“A Direção da Federação Portuguesa de Futebol decreta um minuto de silêncio em memória das vítimas da tragédia ocorrida num estádio de futebol na Indonésia. A homenagem será cumprida em todos os jogos das competições organizadas pela FPF”, pode ler-se em comunicado publicado no sítio oficial do organismo.

Na mesma nota, o presidente da FPF, Fernando Gomes, refere que “foi com enorme estupefação e um sentimento de profunda dor, mas também de revolta” que teve conhecimento “dos acontecimentos de proporções trágicas ocorridos num estádio na Indonésia”.

“É com grande tristeza que lamento as consequências dramáticas desta tragédia de que resultaram a morte de mais de 170 adeptos, entre eles muitas crianças.

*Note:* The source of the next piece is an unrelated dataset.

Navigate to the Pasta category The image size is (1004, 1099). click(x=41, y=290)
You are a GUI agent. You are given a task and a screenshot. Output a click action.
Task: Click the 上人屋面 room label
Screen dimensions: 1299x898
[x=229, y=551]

Um estádio de futebol deve ser palco de festa e alegria e nunca de violência e morte”, concluiu.

O minuto de silêncio será respeitado nas competições organizadas pela FPF, nomeadamente na Taça de Portugal, cuja segunda eliminatória decorre este fim de semana.

As autoridades indonésias disseram que os tumultos ocorridos no final de um jogo de futebol em Java Oriental provocaram 174 mortos, mas admitiram que este número poderá aumentar por haver muitos feridos em estado crítico.

A tragédia, uma das piores da história do futebol, ocorreu no sábado à noite, quando cerca de 3.000 adeptos invadiram o campo após a derrota da equipa da casa, o Arema FC, frente aos rivais do Persebaya Surabaya, por 3-2.

A polícia usou gás lacrimogéneo para tentar controlar os adeptos em fúria, mas a sua ação acabou por provocar o pânico, com milhares de pessoas a precipitarem-se para a saída.

Muitas das pessoas morreram espezinhadas no caos da debandada.

Nos tumultos, que se estenderam ao exterior do estádio, morreram pelo menos dois agentes da polícia.

O campeonato indonésio foi suspenso e as autoridades ordenaram um inquérito aos incidentes.